#### Challenge:
Copy out every line below that contains the string "year".

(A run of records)
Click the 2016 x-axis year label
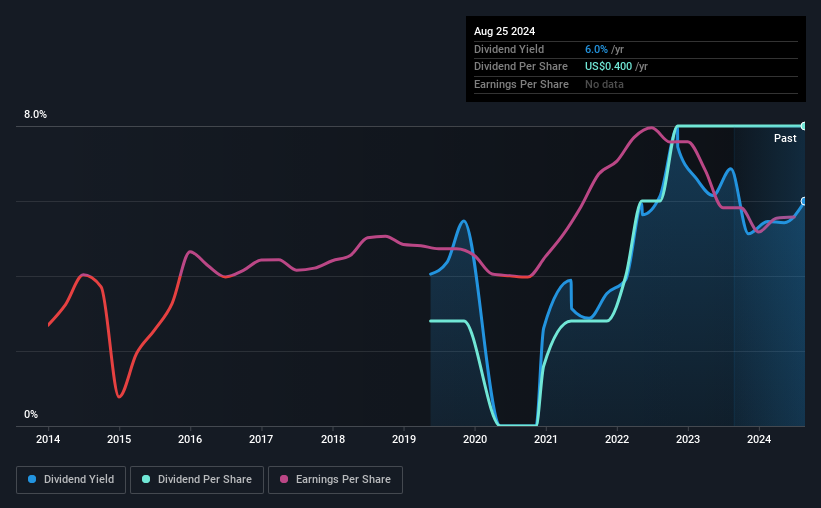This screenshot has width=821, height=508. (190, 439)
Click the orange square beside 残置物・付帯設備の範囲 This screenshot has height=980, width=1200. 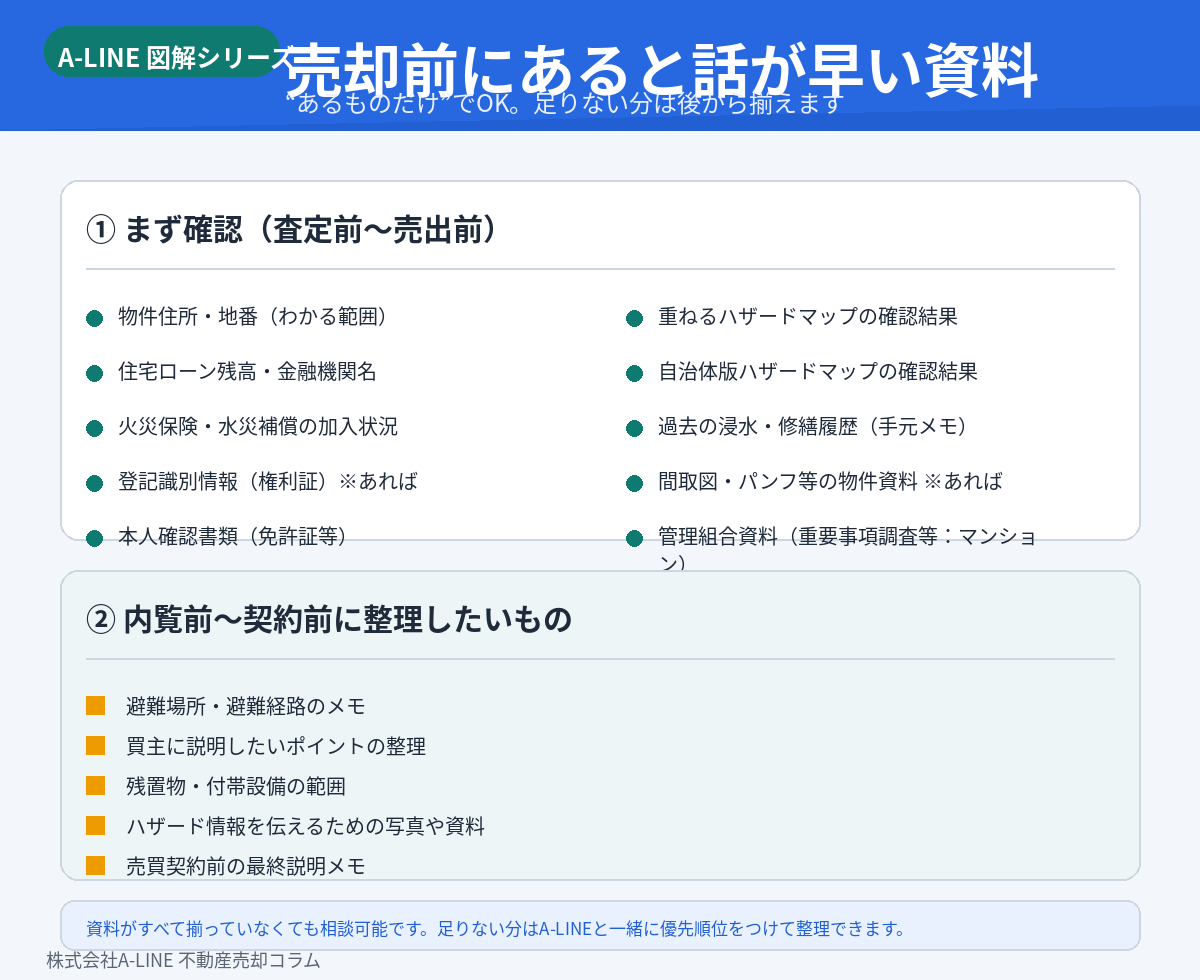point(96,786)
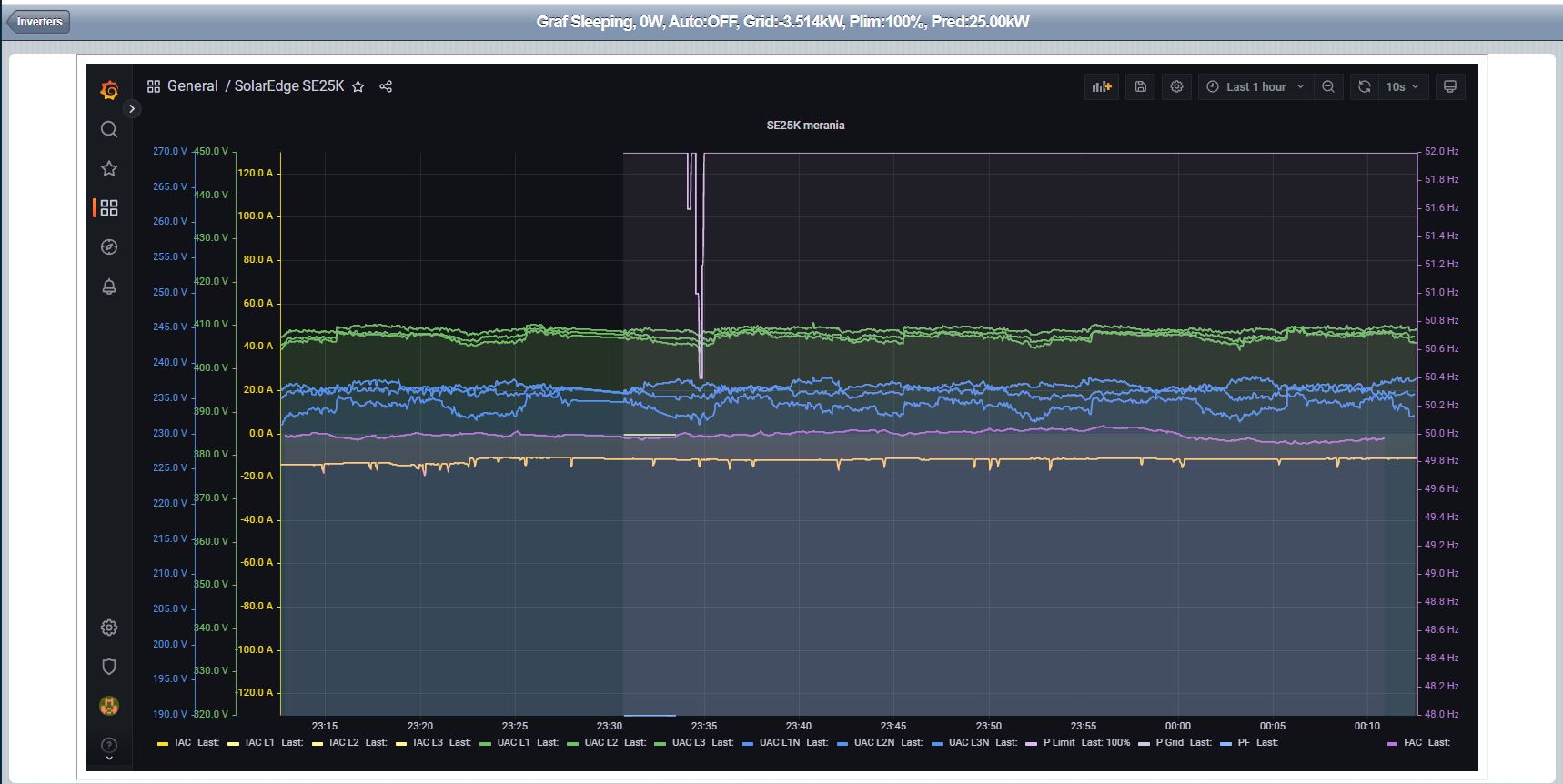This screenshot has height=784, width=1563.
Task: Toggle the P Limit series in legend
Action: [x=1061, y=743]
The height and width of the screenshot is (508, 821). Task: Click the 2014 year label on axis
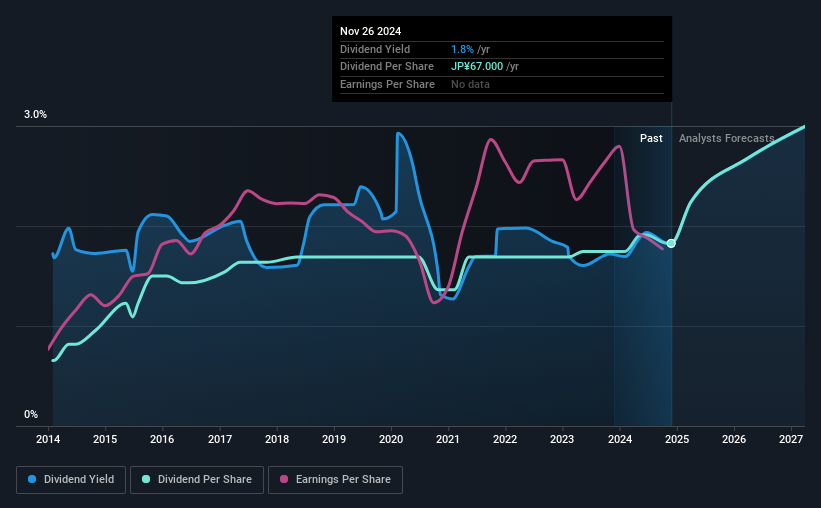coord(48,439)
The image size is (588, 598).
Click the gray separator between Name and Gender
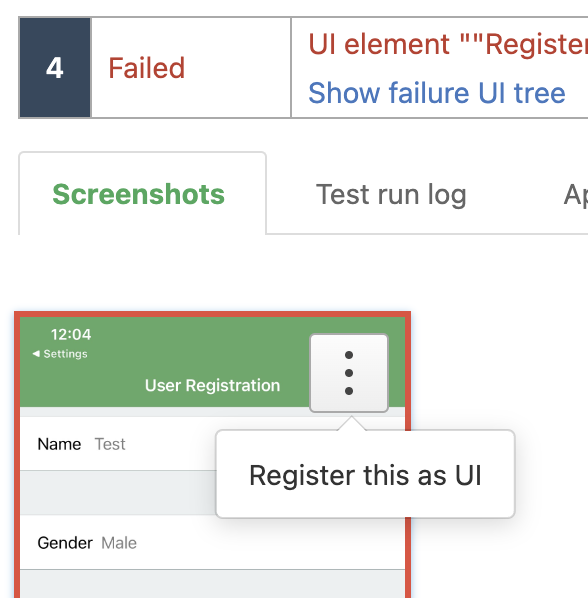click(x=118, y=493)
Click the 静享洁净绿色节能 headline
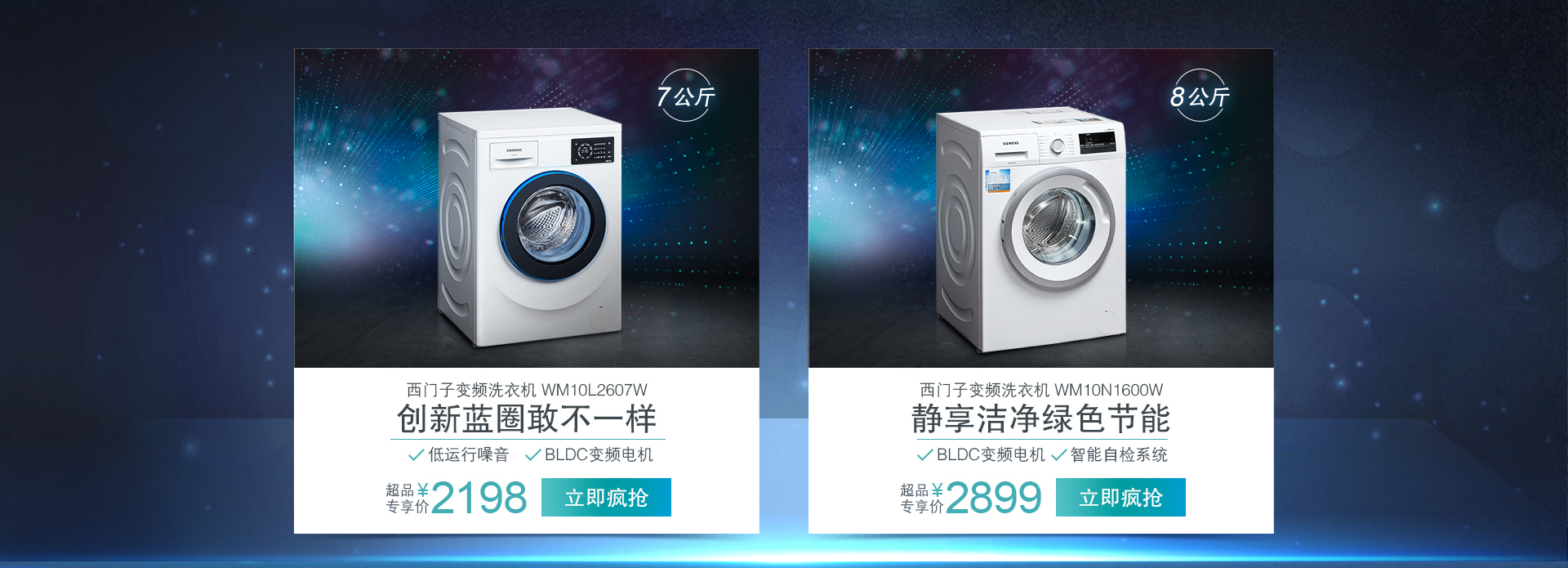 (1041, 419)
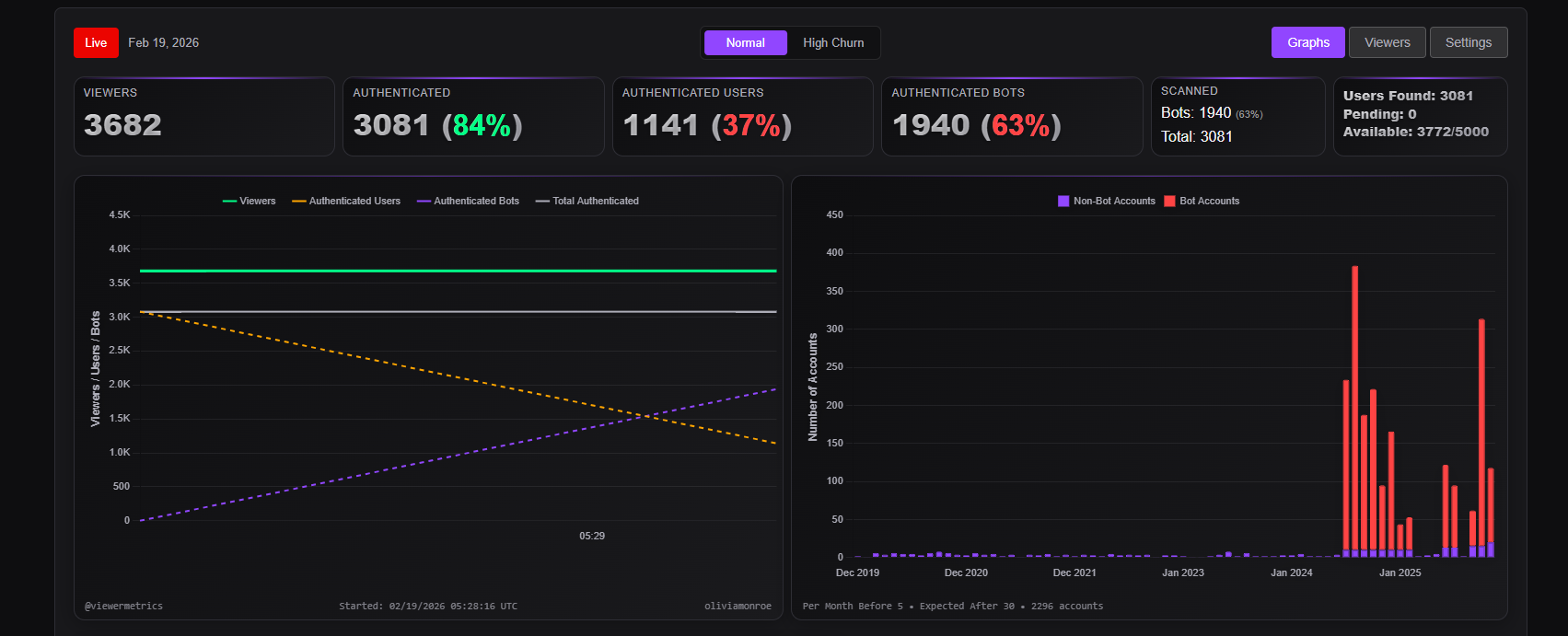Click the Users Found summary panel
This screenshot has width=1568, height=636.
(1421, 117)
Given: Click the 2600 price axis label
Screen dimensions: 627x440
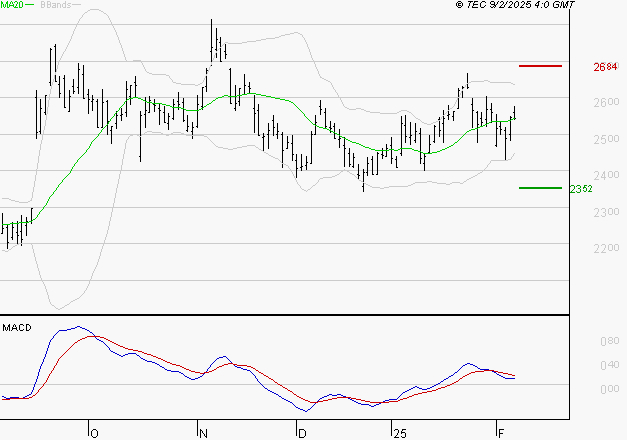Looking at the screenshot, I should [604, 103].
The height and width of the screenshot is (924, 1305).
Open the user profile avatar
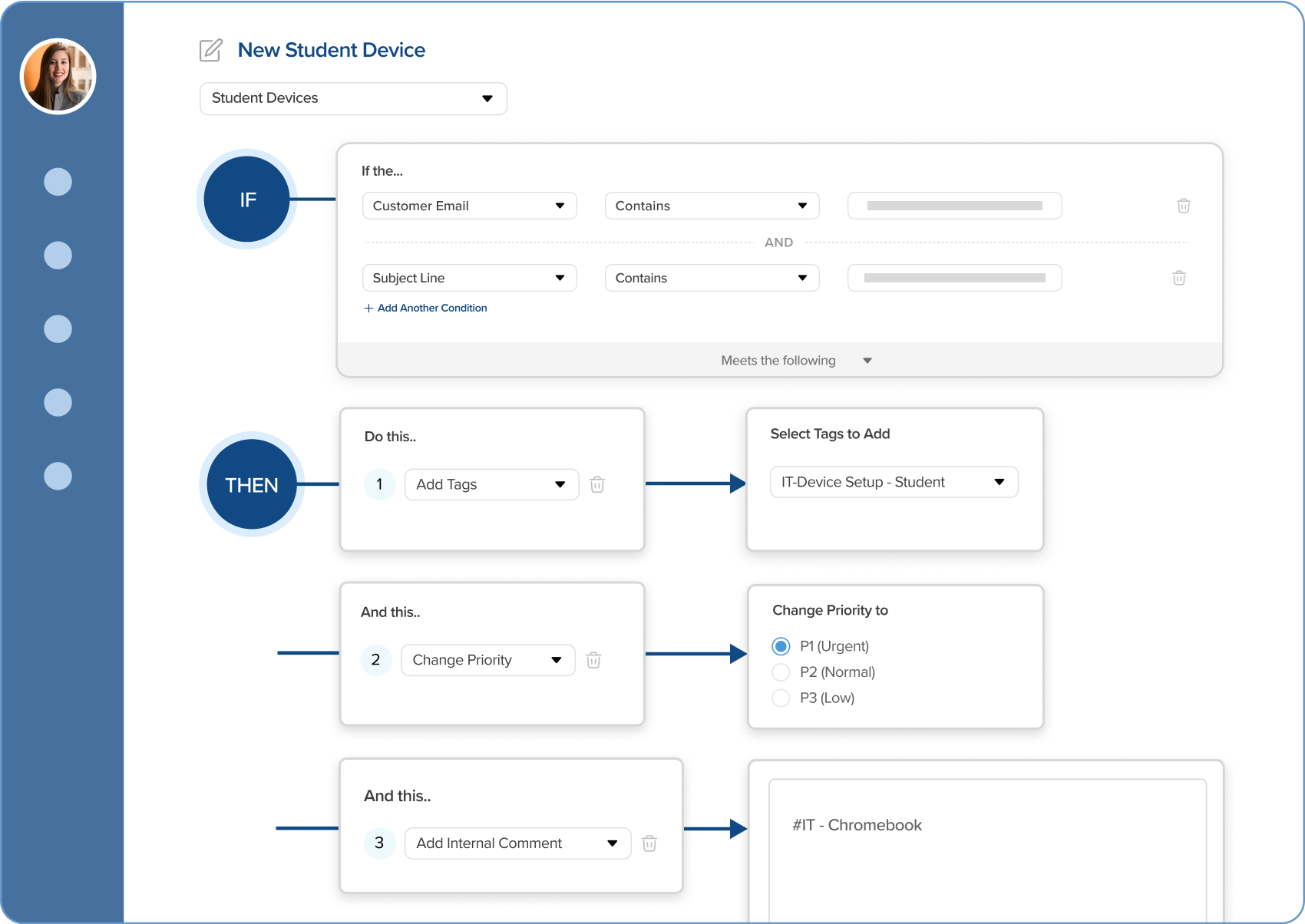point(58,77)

#### Completed exercise:
Click the 2016 x-axis year label
The height and width of the screenshot is (508, 821). Task: Click the 2014 year label on axis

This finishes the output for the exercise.